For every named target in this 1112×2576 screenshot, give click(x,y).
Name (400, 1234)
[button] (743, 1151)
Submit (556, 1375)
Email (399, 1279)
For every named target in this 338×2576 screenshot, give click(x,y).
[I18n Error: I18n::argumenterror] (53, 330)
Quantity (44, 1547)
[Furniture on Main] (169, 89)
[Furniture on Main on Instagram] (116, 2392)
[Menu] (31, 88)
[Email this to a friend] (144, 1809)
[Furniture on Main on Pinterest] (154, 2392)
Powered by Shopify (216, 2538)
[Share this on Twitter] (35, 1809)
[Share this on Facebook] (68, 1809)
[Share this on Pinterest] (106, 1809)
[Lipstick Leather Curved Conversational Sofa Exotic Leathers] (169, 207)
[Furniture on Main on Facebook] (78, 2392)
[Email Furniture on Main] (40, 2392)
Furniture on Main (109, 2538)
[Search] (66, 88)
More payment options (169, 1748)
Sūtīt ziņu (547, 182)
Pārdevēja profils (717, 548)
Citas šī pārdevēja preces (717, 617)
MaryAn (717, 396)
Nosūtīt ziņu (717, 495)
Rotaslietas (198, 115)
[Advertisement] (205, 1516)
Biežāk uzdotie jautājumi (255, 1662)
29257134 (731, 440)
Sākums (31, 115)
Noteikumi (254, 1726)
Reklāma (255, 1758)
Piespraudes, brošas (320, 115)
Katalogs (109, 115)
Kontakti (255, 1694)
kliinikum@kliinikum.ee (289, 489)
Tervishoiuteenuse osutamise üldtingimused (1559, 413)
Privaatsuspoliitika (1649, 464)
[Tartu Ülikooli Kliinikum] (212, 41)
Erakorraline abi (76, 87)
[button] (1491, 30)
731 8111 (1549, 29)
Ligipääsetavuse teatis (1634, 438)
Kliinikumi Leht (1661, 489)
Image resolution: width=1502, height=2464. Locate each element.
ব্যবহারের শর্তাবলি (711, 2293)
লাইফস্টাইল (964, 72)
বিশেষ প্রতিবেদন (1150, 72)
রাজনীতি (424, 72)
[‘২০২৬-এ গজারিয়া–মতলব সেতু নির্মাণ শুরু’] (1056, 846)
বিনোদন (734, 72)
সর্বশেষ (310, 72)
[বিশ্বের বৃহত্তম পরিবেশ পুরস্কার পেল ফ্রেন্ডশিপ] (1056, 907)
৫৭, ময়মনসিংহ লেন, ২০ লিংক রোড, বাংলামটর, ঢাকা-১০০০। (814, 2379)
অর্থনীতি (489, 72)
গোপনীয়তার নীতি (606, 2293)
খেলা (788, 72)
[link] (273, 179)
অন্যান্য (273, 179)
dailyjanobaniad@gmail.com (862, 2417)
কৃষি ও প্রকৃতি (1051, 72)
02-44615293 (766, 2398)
=-=-=
Your output should be the lines from the one with "অন্যান্য (273, 179)" through the last line of the entries above, copied exactly and nothing more.

EXERCISE SOLUTION:
অন্যান্য (273, 179)
dailyjanobaniad@gmail.com (862, 2417)
কৃষি ও প্রকৃতি (1051, 72)
02-44615293 (766, 2398)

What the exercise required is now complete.